La han tachado de manipuladora y de obsesiva por el control. Los grandes detractores de la monarquía helena empezaron a criticar su forma de vida y la atacaron aludiendo al enorme gasto que suponía mantener a la familia real. En 1964, Pablo I de Grecia fallece y Federica enviuda. Se convierte entonces en reina madre, cuando su hijo Constantino sube al trono.
El clima era tenso entre los griegos y tener a un rey joven e inexperto, no ayudaba a tranquilizar los ánimos. Los detractores de la monarquía consideraron que el monarca no tomaba sus propias decisiones y que era su temperamental madre quien estaba detrás de estas. Todo esto sirvió que alimentar la situación de descontento del pueblo con la monarquía y, finalmente, en 1967, toda la familia real tuvo que huir de Grecia tras el llamado ‘golpe de los coroneles’; que devolvió al país a la república.
Los consejos matrimoniales de Federica de Hannover a su hija, la reina Sofía
Empezó entonces una nueva vida en el exilio para Federica. La reina ya tenía casados a dos de sus hijos; Sofía era princesa de España a raíz de su matrimonio con Juan Carlos I y, el día de mañana, llegaría a ser reina. Su hijo Constantino también había encontrado el amor al lado de Ana María de Dinamarca, y juntos formarían una gran y unida familia. Solo quedaba Irene, que se convirtió en su gran apoyo y con la que recorrería mundo. Roma, Londres, Madrás… en la India, madre e hija encontraron una nueva manera de servir a los demás y se volvieron a entregar a las causas solidarias. Además, el espíritu místico que rodeaba al país, hacía sentir muy bien a Federica, que siempre había tenido muy desarrollada esta vena esotérica, y que después heredaría su hija Sofía. Cuando falleció su marido, sentía que este se comunicaba desde el más allá y continuaba ofreciéndole consejo.

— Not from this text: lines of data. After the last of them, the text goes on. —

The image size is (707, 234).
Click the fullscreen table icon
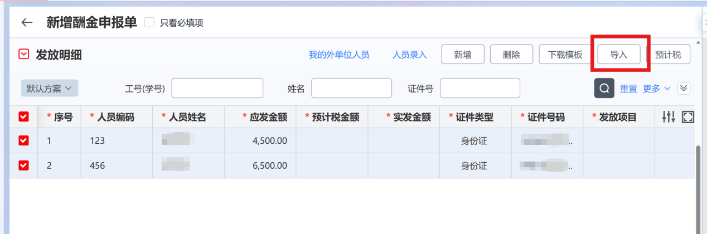point(688,117)
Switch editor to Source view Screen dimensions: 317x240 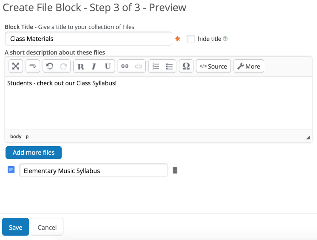pyautogui.click(x=213, y=66)
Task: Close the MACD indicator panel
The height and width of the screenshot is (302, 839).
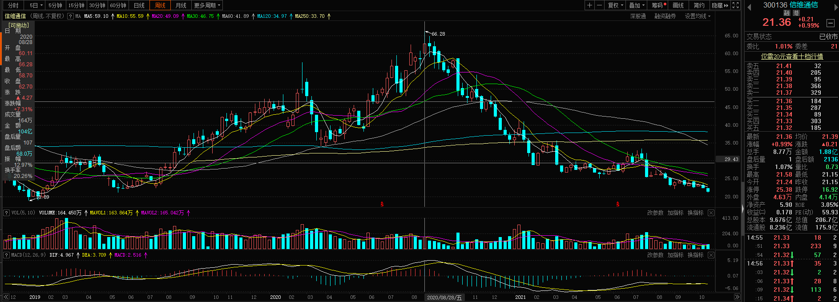Action: (x=711, y=255)
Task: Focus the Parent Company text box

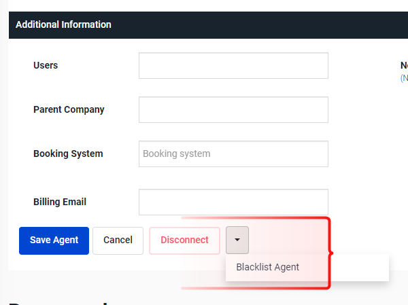Action: click(233, 110)
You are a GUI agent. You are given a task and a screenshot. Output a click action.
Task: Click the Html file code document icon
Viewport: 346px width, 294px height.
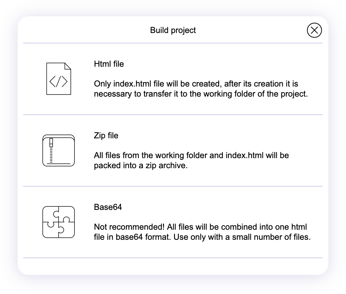[x=59, y=79]
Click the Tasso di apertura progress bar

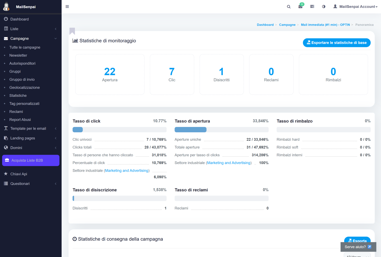pyautogui.click(x=221, y=130)
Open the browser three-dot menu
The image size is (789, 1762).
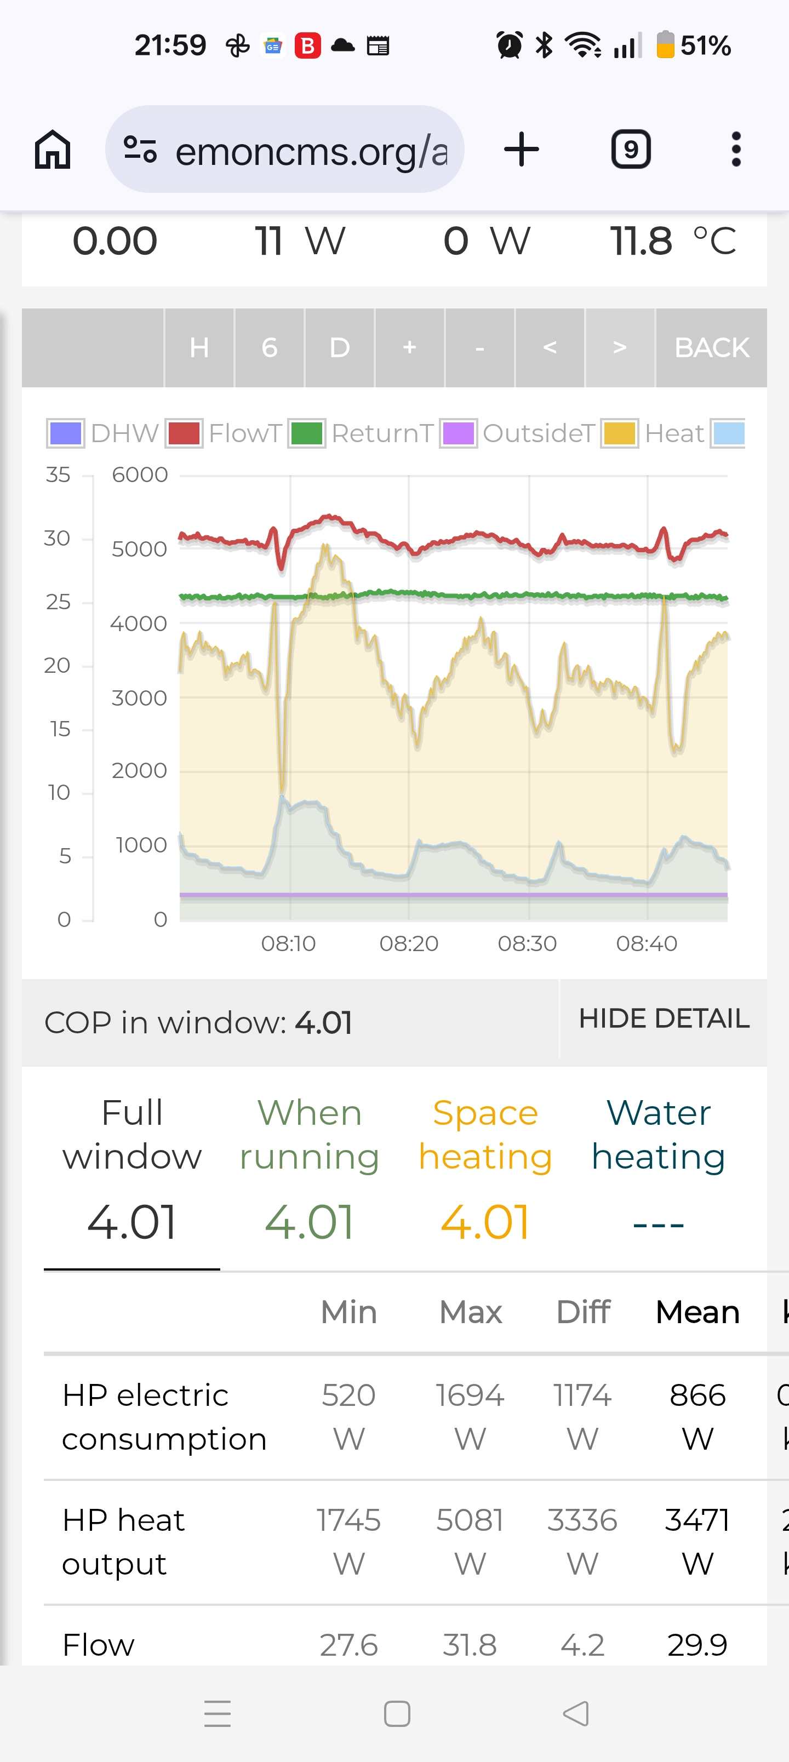736,149
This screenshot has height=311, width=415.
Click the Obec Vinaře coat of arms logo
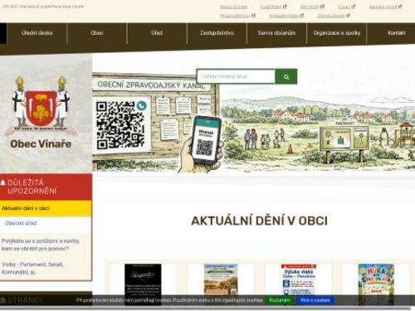(x=41, y=105)
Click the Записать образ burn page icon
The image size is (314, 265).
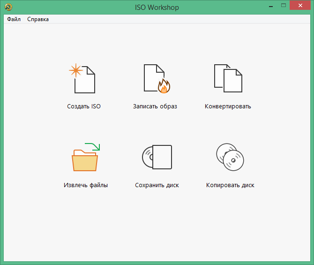(154, 77)
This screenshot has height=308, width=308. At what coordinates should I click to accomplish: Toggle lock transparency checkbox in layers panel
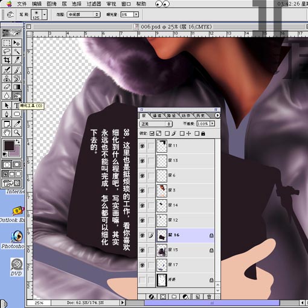152,133
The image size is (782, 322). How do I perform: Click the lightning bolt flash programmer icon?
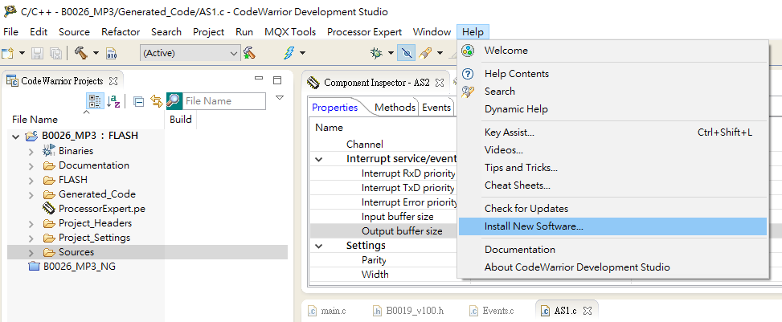[x=289, y=53]
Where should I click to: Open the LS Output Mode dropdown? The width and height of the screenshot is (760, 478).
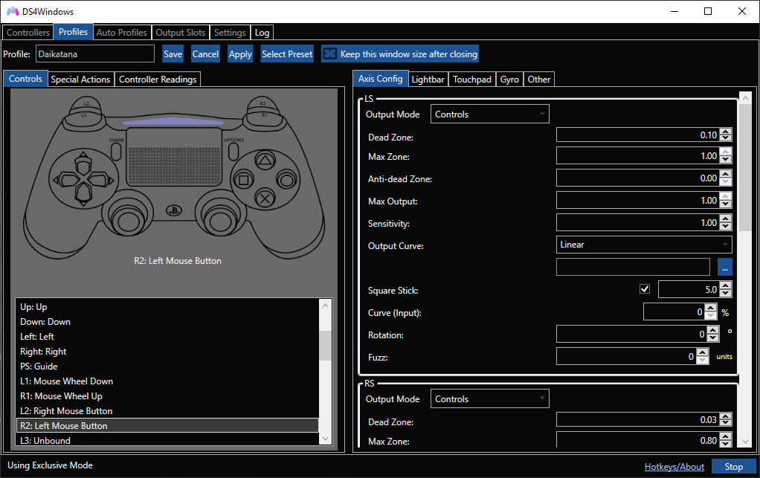489,113
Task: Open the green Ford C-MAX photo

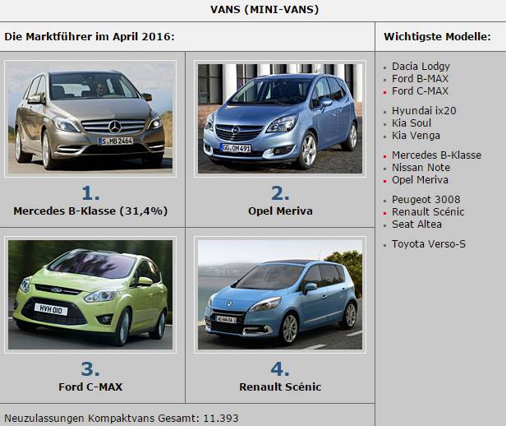Action: click(x=90, y=294)
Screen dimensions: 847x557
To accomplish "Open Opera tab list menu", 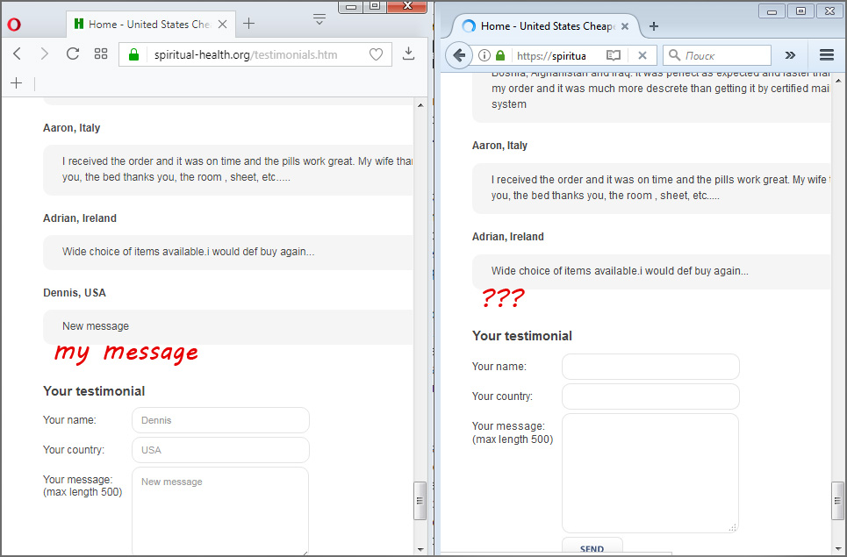I will click(319, 18).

Hasta el final de sus días, Federica fue una reina nómada. No quería instalarse en Zarzuela, donde pasaba algunas temporadas, pero sin fijar de manera oficial su residencia. En parte, lo hacía para evitar que se repitiera todo el escándalo que tuvo lugar cuando reinó Constantino. Pero siguió aconsejando a sus hijos. En concreto, a Sofía le recomendaba que perdonara las infidelidades de su marido, “una reina no se divorcia”, le recordaba. Ella, que siempre había tenido un fuerte carácter y determinación; aconsejaba a su heredera silencio y aguante. Y le hizo caso. Por muy grande que fuera el escándalo protagonizado por el rey, ella siempre calló y sonrió.

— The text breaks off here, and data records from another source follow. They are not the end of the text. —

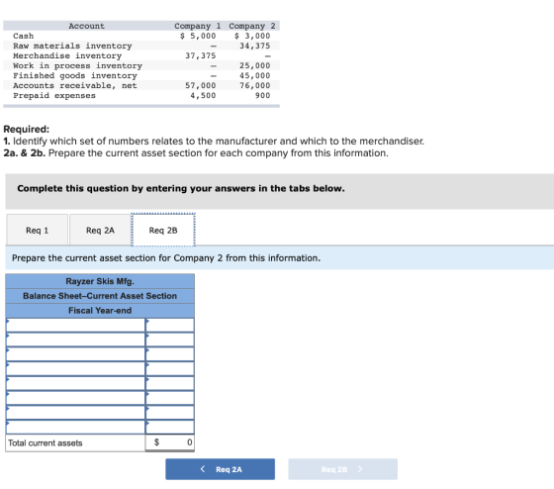Click the Req 2A previous navigation button
554x489 pixels.
coord(220,469)
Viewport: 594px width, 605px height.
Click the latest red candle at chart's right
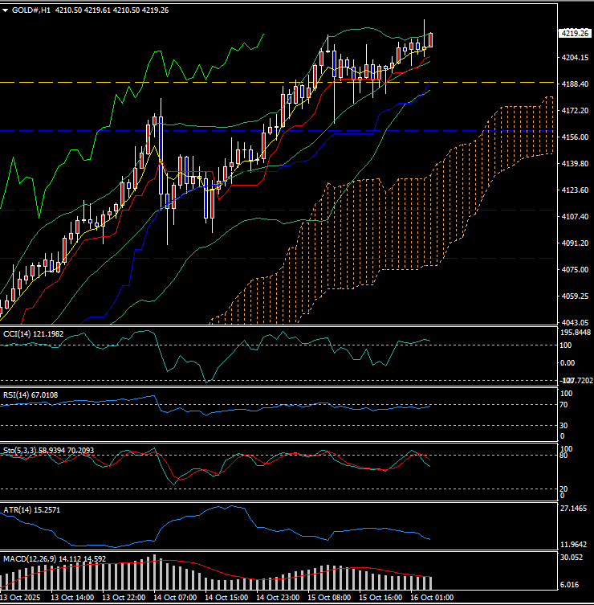pyautogui.click(x=432, y=39)
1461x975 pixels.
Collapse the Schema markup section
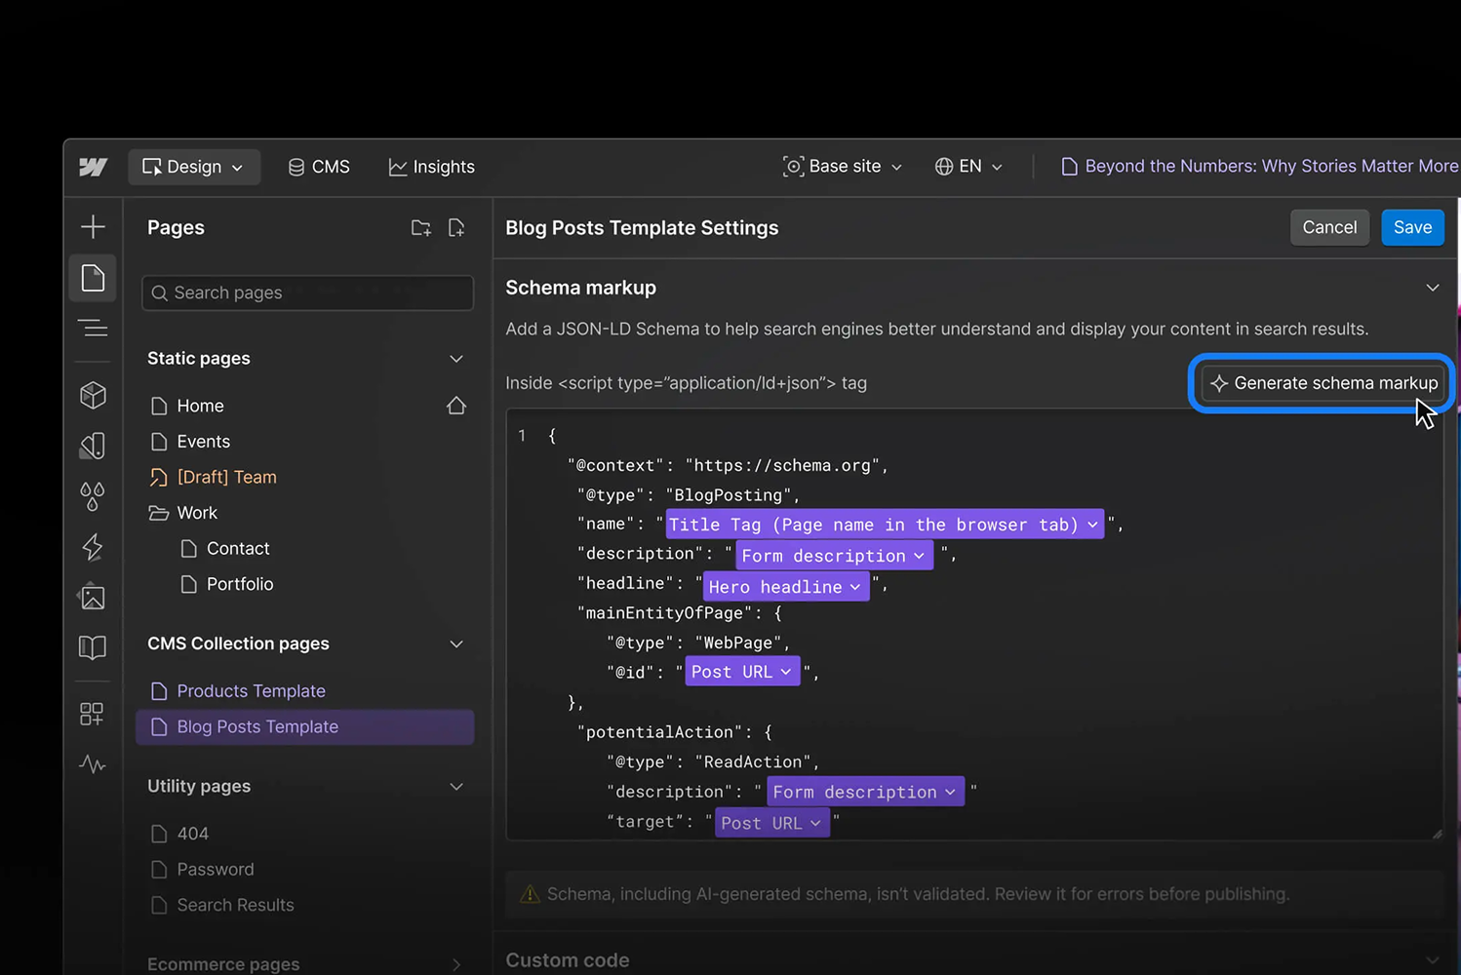[1432, 288]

La inesperada muerte de Federica de Hannover
En una de esas estancias madrileñas que realizaba Federica de Hannover, la mini reina había fijado una operación estética que llevaba tiempo queriéndose realizar. Es el 6 de febrero de 1981 y la madre de doña Sofía tenía cita en una prestigiosa clínica para retocarse los párpados. En principio, era una intervención sencilla, hasta el punto que su hija y sus nietas se habían marchado a esquiar, en vista de que todo estaba bajo control. Le habían dado todas las garantías y toda la tranquilidad, por lo que Federica las animó a realizar esa escapada a Baqueira.

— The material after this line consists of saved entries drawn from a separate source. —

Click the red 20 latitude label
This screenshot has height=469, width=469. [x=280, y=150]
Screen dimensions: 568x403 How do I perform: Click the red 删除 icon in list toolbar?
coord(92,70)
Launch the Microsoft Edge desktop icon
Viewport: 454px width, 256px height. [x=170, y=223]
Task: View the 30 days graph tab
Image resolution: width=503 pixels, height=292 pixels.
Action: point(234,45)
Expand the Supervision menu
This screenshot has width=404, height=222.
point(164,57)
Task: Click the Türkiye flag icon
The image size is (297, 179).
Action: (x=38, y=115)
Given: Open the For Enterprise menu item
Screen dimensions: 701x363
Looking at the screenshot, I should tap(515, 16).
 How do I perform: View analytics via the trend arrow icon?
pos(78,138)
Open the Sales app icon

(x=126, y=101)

Todo salió como estaba previsto. La intervención, que requería de anestesia general, fue calificada de "éxito"; pero el auténtico problema llegó en la reanimación. Federica de Grecia sufrió un infarto masivo ante el que nada se pudo hacer. La madre de Sofía, Constantino e Irene fallecía de manera prematura a los 63 años y dejaba tras ella a una enorme herencia que abarcó mucho más que su colección de imponentes joyas. Su esencia continúa más viva que nunca en su gran herdera, su hija Sofía.